What is expected ::
Nothing in the records should be altered; retype them all exactly.
Start of Listed records
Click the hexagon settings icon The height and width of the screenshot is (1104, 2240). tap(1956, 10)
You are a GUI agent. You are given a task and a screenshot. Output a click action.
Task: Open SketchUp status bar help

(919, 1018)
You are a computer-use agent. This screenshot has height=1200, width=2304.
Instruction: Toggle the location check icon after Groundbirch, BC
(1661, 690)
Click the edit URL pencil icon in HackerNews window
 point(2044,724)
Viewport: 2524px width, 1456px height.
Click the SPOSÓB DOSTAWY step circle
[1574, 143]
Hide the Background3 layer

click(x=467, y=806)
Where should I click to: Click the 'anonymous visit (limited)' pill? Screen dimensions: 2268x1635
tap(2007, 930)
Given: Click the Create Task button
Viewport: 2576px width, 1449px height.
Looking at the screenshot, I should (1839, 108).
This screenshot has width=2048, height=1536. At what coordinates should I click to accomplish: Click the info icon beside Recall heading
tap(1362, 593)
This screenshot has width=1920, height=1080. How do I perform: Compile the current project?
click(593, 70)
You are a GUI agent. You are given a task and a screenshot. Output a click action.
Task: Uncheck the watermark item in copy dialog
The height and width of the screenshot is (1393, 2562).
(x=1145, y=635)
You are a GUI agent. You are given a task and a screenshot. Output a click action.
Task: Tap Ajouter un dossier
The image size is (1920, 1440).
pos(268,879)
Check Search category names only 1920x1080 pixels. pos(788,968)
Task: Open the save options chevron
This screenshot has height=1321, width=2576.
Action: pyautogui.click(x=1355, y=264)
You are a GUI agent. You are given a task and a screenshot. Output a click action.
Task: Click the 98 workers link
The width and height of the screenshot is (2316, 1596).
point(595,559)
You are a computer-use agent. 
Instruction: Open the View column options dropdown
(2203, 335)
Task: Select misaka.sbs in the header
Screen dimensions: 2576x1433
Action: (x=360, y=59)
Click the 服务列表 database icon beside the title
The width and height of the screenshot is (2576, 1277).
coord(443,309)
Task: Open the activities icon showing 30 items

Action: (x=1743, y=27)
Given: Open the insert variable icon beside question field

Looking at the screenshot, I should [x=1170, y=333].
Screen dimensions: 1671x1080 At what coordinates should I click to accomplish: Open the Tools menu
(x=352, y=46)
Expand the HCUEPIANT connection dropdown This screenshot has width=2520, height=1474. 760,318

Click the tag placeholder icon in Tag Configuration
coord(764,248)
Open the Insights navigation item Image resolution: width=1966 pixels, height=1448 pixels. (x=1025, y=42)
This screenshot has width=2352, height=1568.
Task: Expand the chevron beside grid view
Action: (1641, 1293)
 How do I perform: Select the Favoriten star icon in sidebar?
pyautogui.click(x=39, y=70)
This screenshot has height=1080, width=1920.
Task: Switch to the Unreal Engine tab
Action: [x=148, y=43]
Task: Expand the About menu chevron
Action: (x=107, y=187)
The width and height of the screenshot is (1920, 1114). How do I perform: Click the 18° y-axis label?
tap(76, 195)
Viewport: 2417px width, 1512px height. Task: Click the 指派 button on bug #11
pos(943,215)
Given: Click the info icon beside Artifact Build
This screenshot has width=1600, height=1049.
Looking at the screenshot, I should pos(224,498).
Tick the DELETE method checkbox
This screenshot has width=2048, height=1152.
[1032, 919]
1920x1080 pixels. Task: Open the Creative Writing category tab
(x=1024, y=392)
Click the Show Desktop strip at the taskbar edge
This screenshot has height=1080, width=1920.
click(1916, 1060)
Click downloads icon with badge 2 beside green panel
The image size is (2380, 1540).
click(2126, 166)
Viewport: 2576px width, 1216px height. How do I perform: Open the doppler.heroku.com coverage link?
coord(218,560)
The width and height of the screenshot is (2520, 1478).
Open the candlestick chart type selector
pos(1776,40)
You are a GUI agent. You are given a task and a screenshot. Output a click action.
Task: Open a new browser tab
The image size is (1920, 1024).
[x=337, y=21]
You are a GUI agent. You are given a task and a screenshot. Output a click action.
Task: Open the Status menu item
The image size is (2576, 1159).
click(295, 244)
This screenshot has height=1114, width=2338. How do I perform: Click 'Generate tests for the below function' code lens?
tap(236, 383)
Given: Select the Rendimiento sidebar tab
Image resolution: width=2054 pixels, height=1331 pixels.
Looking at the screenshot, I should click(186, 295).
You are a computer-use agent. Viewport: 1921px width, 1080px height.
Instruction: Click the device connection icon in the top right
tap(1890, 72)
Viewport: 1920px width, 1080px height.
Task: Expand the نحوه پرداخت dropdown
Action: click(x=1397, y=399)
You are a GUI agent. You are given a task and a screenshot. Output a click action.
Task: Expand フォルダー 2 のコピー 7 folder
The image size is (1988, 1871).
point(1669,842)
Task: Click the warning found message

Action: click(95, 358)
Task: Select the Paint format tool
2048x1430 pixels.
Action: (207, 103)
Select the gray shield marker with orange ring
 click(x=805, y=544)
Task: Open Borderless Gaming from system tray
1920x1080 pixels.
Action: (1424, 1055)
End of Listed records
Worked solution ::
Click the hexagon settings icon The height and width of the screenshot is (1104, 2240). tap(1956, 10)
You are a GUI agent. You are given a task and a screenshot. Output a click action.
Task: Open SketchUp status bar help

(919, 1018)
You are a computer-use agent. This screenshot has height=1200, width=2304.
Instruction: Toggle the location check icon after Groundbirch, BC
(1661, 690)
Click the edit URL pencil icon in HackerNews window
 point(2044,724)
Viewport: 2524px width, 1456px height.
Click the SPOSÓB DOSTAWY step circle
[1574, 143]
Hide the Background3 layer

click(x=467, y=806)
Where should I click to: Click the 'anonymous visit (limited)' pill? Screen dimensions: 2268x1635
tap(2007, 930)
Given: Click the Create Task button
Viewport: 2576px width, 1449px height.
Looking at the screenshot, I should (1839, 108).
This screenshot has width=2048, height=1536. At what coordinates should I click to accomplish: Click the info icon beside Recall heading
tap(1362, 593)
This screenshot has width=1920, height=1080. How do I perform: Compile the current project?
click(593, 70)
You are a GUI agent. You are given a task and a screenshot. Output a click action.
Task: Uncheck the watermark item in copy dialog
The height and width of the screenshot is (1393, 2562).
(x=1145, y=635)
You are a GUI agent. You are given a task and a screenshot. Output a click action.
Task: Tap Ajouter un dossier
The image size is (1920, 1440).
pos(268,879)
Check Search category names only 1920x1080 pixels. pos(788,968)
Task: Open the save options chevron
This screenshot has height=1321, width=2576.
Action: pyautogui.click(x=1355, y=264)
You are a GUI agent. You are given a task and a screenshot. Output a click action.
Task: Click the 98 workers link
The width and height of the screenshot is (2316, 1596).
point(595,559)
You are a computer-use agent. 
Instruction: Open the View column options dropdown
(2203, 335)
Task: Select misaka.sbs in the header
Screen dimensions: 2576x1433
Action: (x=360, y=59)
Click the 服务列表 database icon beside the title
The width and height of the screenshot is (2576, 1277).
coord(443,309)
Task: Open the activities icon showing 30 items

Action: (x=1743, y=27)
Given: Open the insert variable icon beside question field

Looking at the screenshot, I should [x=1170, y=333].
Screen dimensions: 1671x1080 At what coordinates should I click to accomplish: Open the Tools menu
(x=352, y=46)
Expand the HCUEPIANT connection dropdown This screenshot has width=2520, height=1474. 760,318

Click the tag placeholder icon in Tag Configuration
coord(764,248)
Open the Insights navigation item Image resolution: width=1966 pixels, height=1448 pixels. (x=1025, y=42)
This screenshot has width=2352, height=1568.
Task: Expand the chevron beside grid view
Action: (1641, 1293)
 How do I perform: Select the Favoriten star icon in sidebar?
pyautogui.click(x=39, y=70)
This screenshot has height=1080, width=1920.
Task: Switch to the Unreal Engine tab
Action: [x=148, y=43]
Task: Expand the About menu chevron
Action: (x=107, y=187)
The width and height of the screenshot is (1920, 1114). How do I perform: Click the 18° y-axis label?
tap(76, 195)
Viewport: 2417px width, 1512px height. Task: Click the 指派 button on bug #11
pos(943,215)
Given: Click the info icon beside Artifact Build
This screenshot has width=1600, height=1049.
Looking at the screenshot, I should pos(224,498).
Tick the DELETE method checkbox
This screenshot has width=2048, height=1152.
[1032, 919]
1920x1080 pixels. Task: Open the Creative Writing category tab
(x=1024, y=392)
Click the Show Desktop strip at the taskbar edge
This screenshot has height=1080, width=1920.
click(1916, 1060)
Click downloads icon with badge 2 beside green panel
The image size is (2380, 1540).
click(2126, 166)
Viewport: 2576px width, 1216px height. How do I perform: Open the doppler.heroku.com coverage link?
coord(218,560)
The width and height of the screenshot is (2520, 1478).
Open the candlestick chart type selector
pos(1776,40)
You are a GUI agent. You are given a task and a screenshot. Output a click action.
Task: Open a new browser tab
The image size is (1920, 1024).
[x=337, y=21]
You are a GUI agent. You are given a task and a screenshot. Output a click action.
Task: Open the Status menu item
The image size is (2576, 1159).
click(295, 244)
This screenshot has height=1114, width=2338. How do I perform: Click 'Generate tests for the below function' code lens?
tap(236, 383)
Given: Select the Rendimiento sidebar tab
Image resolution: width=2054 pixels, height=1331 pixels.
Looking at the screenshot, I should click(186, 295).
You are a computer-use agent. Viewport: 1921px width, 1080px height.
Instruction: Click the device connection icon in the top right
tap(1890, 72)
Viewport: 1920px width, 1080px height.
Task: Expand the نحوه پرداخت dropdown
Action: click(x=1397, y=399)
You are a GUI agent. You are given a task and a screenshot. Output a click action.
Task: Expand フォルダー 2 のコピー 7 folder
The image size is (1988, 1871).
point(1669,842)
Task: Click the warning found message

Action: click(95, 358)
Task: Select the Paint format tool
2048x1430 pixels.
Action: (207, 103)
Select the gray shield marker with orange ring
 click(x=805, y=544)
Task: Open Borderless Gaming from system tray
1920x1080 pixels.
Action: (1424, 1055)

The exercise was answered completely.